I need the lines below from the one with "Screen dimensions: 1568x765" down to the one with "The image size is (913, 689)." reproduced exactly, both ends included, and nothing else.

Start of Supplied data

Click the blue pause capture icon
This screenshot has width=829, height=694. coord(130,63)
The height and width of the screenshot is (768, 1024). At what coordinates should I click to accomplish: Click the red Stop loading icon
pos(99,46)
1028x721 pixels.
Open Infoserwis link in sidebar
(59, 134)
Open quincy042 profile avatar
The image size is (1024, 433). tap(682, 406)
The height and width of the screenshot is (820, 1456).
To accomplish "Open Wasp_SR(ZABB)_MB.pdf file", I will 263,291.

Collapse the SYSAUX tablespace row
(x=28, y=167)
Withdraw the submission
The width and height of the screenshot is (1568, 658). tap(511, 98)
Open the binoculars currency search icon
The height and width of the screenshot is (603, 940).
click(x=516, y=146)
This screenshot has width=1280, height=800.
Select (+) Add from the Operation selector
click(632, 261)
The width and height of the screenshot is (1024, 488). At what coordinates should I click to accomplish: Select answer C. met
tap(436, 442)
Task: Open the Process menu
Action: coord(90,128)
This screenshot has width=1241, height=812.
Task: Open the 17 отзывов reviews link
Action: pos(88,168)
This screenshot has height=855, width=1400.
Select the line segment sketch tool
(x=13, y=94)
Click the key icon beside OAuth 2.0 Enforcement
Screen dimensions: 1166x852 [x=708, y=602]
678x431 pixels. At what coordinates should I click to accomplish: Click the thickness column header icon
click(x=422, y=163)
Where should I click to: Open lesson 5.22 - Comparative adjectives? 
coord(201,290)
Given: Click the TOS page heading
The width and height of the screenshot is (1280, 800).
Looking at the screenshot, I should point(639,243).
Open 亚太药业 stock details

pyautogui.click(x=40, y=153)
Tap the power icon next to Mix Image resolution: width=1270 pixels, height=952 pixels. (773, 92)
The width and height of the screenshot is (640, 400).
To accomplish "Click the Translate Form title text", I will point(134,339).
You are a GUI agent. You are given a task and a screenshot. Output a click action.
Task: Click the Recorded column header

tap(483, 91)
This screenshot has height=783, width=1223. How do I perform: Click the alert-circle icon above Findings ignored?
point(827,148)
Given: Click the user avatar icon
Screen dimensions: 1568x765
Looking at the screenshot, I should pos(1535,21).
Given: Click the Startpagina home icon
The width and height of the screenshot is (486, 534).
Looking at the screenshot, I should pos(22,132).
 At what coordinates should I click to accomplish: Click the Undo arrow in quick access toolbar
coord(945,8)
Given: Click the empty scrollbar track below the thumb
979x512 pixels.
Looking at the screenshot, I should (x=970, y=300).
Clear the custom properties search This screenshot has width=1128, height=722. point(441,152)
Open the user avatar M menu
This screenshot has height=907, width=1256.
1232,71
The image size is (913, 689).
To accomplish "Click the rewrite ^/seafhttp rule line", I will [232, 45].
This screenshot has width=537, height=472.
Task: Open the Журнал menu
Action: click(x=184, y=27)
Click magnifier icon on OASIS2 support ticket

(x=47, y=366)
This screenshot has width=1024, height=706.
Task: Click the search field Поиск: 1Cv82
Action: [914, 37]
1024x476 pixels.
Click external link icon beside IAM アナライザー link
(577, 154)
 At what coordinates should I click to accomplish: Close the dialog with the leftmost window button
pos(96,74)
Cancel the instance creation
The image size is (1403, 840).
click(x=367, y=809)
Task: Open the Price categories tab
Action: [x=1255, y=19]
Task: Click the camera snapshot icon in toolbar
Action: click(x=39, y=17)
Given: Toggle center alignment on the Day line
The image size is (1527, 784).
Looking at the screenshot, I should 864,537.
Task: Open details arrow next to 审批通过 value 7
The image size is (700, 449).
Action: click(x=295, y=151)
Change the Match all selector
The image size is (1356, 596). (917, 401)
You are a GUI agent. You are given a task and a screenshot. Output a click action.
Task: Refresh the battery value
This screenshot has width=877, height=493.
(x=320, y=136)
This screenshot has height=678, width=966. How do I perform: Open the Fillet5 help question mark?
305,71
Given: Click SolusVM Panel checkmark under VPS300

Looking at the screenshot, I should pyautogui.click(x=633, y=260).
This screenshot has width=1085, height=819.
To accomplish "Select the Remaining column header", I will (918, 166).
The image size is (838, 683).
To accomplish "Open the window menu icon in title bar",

End of Supplied data

Your response
Screen dimensions: 1568x765
Looking at the screenshot, I should pos(1535,21).
Given: Click the Startpagina home icon
The width and height of the screenshot is (486, 534).
Looking at the screenshot, I should pos(22,132).
 At what coordinates should I click to accomplish: Click the Undo arrow in quick access toolbar
coord(945,8)
Given: Click the empty scrollbar track below the thumb
979x512 pixels.
Looking at the screenshot, I should (x=970, y=300).
Clear the custom properties search This screenshot has width=1128, height=722. point(441,152)
Open the user avatar M menu
This screenshot has height=907, width=1256.
1232,71
The image size is (913, 689).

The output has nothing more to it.